Business and Human Resource (HR) leaders are coming under rising pressure to rewrite the rules for how they organise, recruit, develop, manage, and engage the 21st Century workforce.

Experts say the traditional end-of-year appraisal, designed in the 1970s is proving ineffective. For instance, in 2015, 82 percent of companies surveyed by Deloitte, a leading professional services firm with speciality in audit, consulting, tax, and advisory services, reported that performance evaluations were not worth the time. Another study reported that 41 percent of companies found widespread manager bias, and 45 percent believed performance evaluations did not motivate employees.

Deloitte’s fifth annual ‘Global Human Capital Trends’ report and survey 2017, which reached out to hundreds of organisations, academics, and practitioners; among whom were 10, 000 HR and business leaders across 140 countries shows leaders are turning to new organisational models that highlight the networked nature of today’s world of work. The focus has shifted from talking about people to talking with people in open conversations.

Joseph Olofinsola, consulting partner at Deloitte Nigeria noted that today’s workplace grapples with the huge gap between business functions and technology adoption. To change, organisations need leaders that are social in their thinking. The old paradigm will not help them make progress.

“We need to redesign and reorganise the leadership of organisations for the future. We are moving away from ‘who do you work for?’ to ‘who do you work with?’” Olofinsola said.

These new organisational models include innovation-based HR platforms, learning and career programmes driven by social and cognitive technologies and employee experience strategies that put the workforce at the centre.

The new rules which also constitute the latest trends in HR go beyond “reskilling” efforts or plans for new and better career. They require that organisations take a closer look at leadership, structures, diversity, technology, and the overall employee experience in “new and exciting ways.”

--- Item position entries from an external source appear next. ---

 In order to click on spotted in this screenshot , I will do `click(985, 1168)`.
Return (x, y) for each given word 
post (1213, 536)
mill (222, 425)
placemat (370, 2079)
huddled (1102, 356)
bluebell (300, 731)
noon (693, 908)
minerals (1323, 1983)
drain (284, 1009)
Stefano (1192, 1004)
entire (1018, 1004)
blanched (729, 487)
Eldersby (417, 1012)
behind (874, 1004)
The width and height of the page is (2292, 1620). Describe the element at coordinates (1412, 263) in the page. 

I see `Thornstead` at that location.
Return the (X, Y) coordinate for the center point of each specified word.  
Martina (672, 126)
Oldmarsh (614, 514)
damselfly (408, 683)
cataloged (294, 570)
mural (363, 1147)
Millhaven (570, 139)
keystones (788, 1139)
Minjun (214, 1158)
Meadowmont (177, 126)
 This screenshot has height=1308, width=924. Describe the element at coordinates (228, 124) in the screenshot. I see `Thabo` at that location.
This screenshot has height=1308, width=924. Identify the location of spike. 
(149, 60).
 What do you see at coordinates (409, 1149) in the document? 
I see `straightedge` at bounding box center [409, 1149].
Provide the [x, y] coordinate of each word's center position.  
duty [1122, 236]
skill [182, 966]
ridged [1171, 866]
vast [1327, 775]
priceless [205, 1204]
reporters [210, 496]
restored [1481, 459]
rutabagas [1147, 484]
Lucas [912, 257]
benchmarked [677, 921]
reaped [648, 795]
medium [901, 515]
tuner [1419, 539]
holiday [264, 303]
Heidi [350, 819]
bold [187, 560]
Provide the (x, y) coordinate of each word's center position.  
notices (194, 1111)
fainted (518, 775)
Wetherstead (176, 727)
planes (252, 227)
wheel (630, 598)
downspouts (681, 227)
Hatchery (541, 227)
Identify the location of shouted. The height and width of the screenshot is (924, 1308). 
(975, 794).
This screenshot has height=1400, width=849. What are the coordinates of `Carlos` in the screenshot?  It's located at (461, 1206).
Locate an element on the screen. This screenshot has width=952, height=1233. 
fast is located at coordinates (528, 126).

“Over the last five years, organisations have radically changed the way they measure, evaluate, and organise employee performance. Today, with much initial experimentation, continuous performance management practices are being deployed on a wide scale” Deloitte’s report stated.

From the report’s findings, while the digital revolution appears unstoppable and is disrupting traditional brick-and-mortar industries at the speed of light, business productivity is yet to keep pace with technological progress. Productivity growth remains low. In Nigeria, for instance, only 43 percent of organisations are preparing for the future of workforce and workplace.

These are critical issues that the ten trends in the 2017 report attempts to address. Aside leadership which ranks first, respondents to the survey said they considered career as the second most important trend. They alluded to the fact that the concept of career is being shaken to its core, driving companies toward “always-on” learning experiences that allow employees to build skills quickly, easily, and on their own terms. New learning models both challenge the idea of a static career and reflect the declining half-life of skills critical to the 21st century organisation.

Away from career, the report sought to establish that talent acquisition now represents the third most important challenge that companies face. Eighty-one percent of respondents to the survey said it was very important. The report pointed out the new breed of cognitive technologies radically transforming recruitment which is at the early stage of the digital revolution.

The fourth trend focused on changing culture and engagement patterns as leading organisations broaden their focus to include employee journeys, studying the needs of their workforce, and using net promoter scores to understand the employee experience.

Olofinsola said it is becoming clear that the appraisal system will not achieve organisations objectives; hence many are beginning to replace it. “Employee engagement is becoming holistic,” he said.

HR technologies however have not quite caught up, new approaches to performance management are working, and they are increasing productivity and changing corporate culture. Organisations are clamouring for more agile, diverse, and younger leaders, as well as new leadership models that capture the ‘digital way’ to run businesses.

Capturing the digital way however must be driven by a digitised HR. “This means going beyond digitising HR platforms to developing digital workplaces and digital workforces, and to deploying technology that changes how people work and the way they relate to each other at work,” the report stated.

Sadly, HR executives are not keeping up with these trends. The number of HR teams that believed their capabilities was good and excellent fell from 39 percent in 2016 to 36 percent in 2017.

Other trends include effectively employing data through analytics, ensuring workplace diversity, equity and inclusion, and considering the role of the future workforce, especially robotics in the workplace.